Analysis of expression of GPI-AP on granulocytes provides additional clinically relevant information. In contrast to GPI-AP-deficient red cells, the life span of PNH granulocytes is normal. Therefore, the proportion of abnormal granulocytes more accurately reflects the PNH clone size and is unaffected by red cell transfusion. However, standardization of granulocytes staining is technically more difficult. The sample preparation protocol has a significant impact on the quality of the staining for the CD55 and CD59 antigens on granulocytes. There are various methods which have been described for this purpose (i) Lyse-wash-stain technique, (ii) Stain-lyse-wash technique, and (iii) Stain-no lyse-no-wash technique (21).

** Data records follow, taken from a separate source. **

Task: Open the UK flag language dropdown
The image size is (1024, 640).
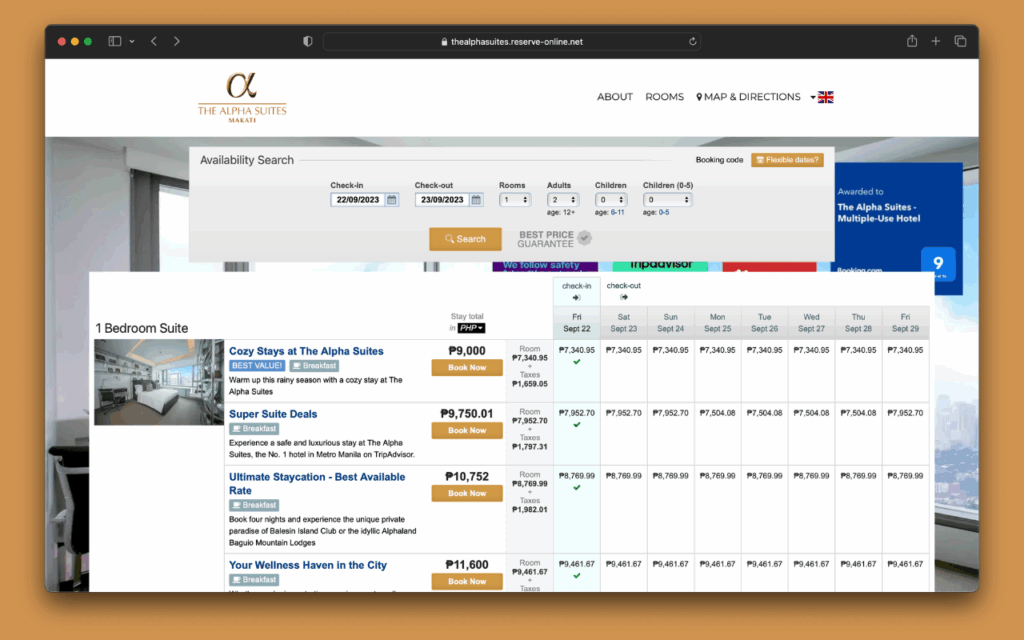Action: (x=821, y=97)
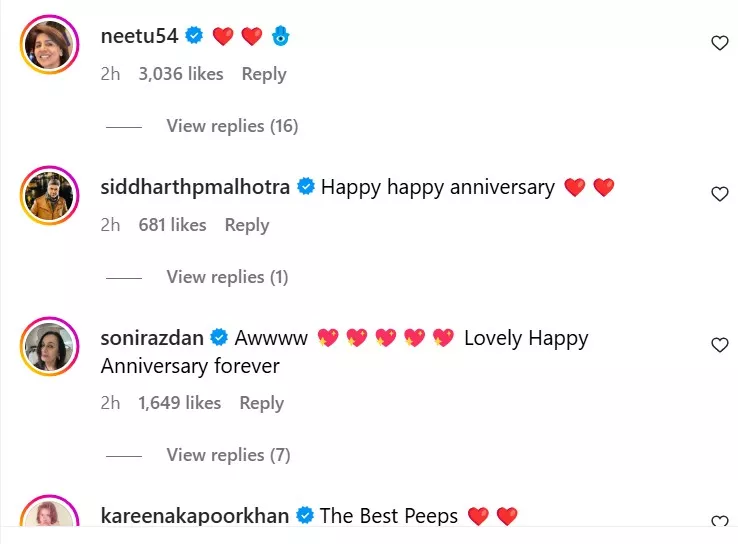Viewport: 738px width, 544px height.
Task: View the 1 reply under siddharthpmalhotra
Action: 227,277
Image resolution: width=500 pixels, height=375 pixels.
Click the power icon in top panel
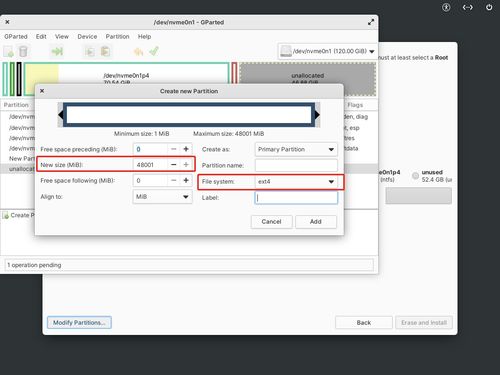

Lyse-wash-stain technique: This is the most commonly used method for granulocyte staining. Briefly, 50–100 μL of anticoagulated peripheral blood sample is taken. RBCs are lysed using ammonium chloride based lysing reagent. The leukocytes are then washed with PBS and incubated with titrated amount of antibodies for 15–30 min at room temperature in the dark. The excess of antibody is then washed with PBS and cells are re-suspended in 500 μL of PBS for analysis. This method gives the best pattern of antigen expression (21) and requires less amount of antibodies compared to the other two methods. However, it is important to note that the lysing solution used should not contain fixative. Fixative if present may lead to non-specific binding of antibodies to the neutrophils and therefore the PNH clone may be totally missed.

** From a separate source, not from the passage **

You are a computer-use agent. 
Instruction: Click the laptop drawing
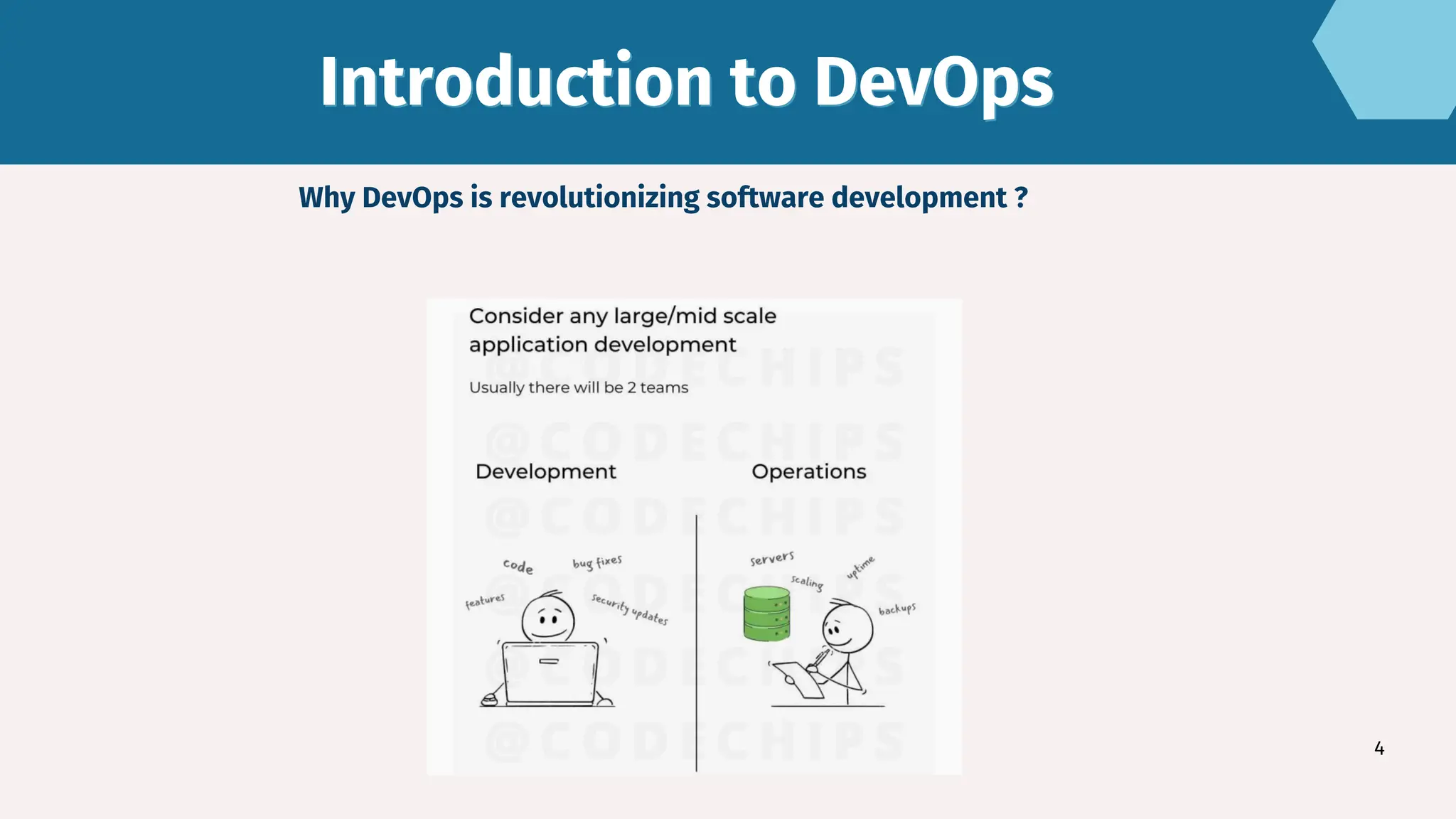[550, 673]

Stain -lyse-wash technique: In this method cells are stained by adding titrated amounts of antibodies to 25–100 μL of whole blood, and incubating for 15–30 min at room temperature in the dark. RBCs are then lysed using lysing reagent and leukocytes are washed with PBS and re-suspended with 500 μL of PBS for analysis. The large amount of RBCs and platelets present can interfere with the staining and one requires large amount of antibodies for optimum results.

Stain-no lyse-no-wash technique: In this method 3 μL of blood is incubated with 10 μL of monoclonal antibodies for 30 min. It is then re-suspended in 500 μL of PBS for analysis. This method has also shown optimal patterns of antigen staining for CD55 and CD59 (21). In addition, the procedure allows simultaneous analysis of CD55 and CD59 expression on red cells, platelets, neutrophils, monocytes, and lymphocytes if combined with CD45, CD61, and CD64. However, in our experience PNH clone has often been missed using this technique. This may be because of the excess of antibody non-specifically binding the neutrophils. In addition, one may not be able to acquire adequate neutrophils especially in patients with neutropenia as only 3 μL sample is used for the procedure.

Another important issue during analysis of granulocytes is the gating strategy that should be used. Most of the previous studies were based on the FSC/SSC gating on granulocytes, but this is often not sufficient when analyzing samples with low neutrophil counts and very small clone sizes. In addition, in myelodysplastic syndrome (MDS) the neutrophils are often hypogranular and one may require a non-GPI linked lineage marker/SSC approach. CD15, CD33, and CD45 are some of the useful antibodies for this purpose.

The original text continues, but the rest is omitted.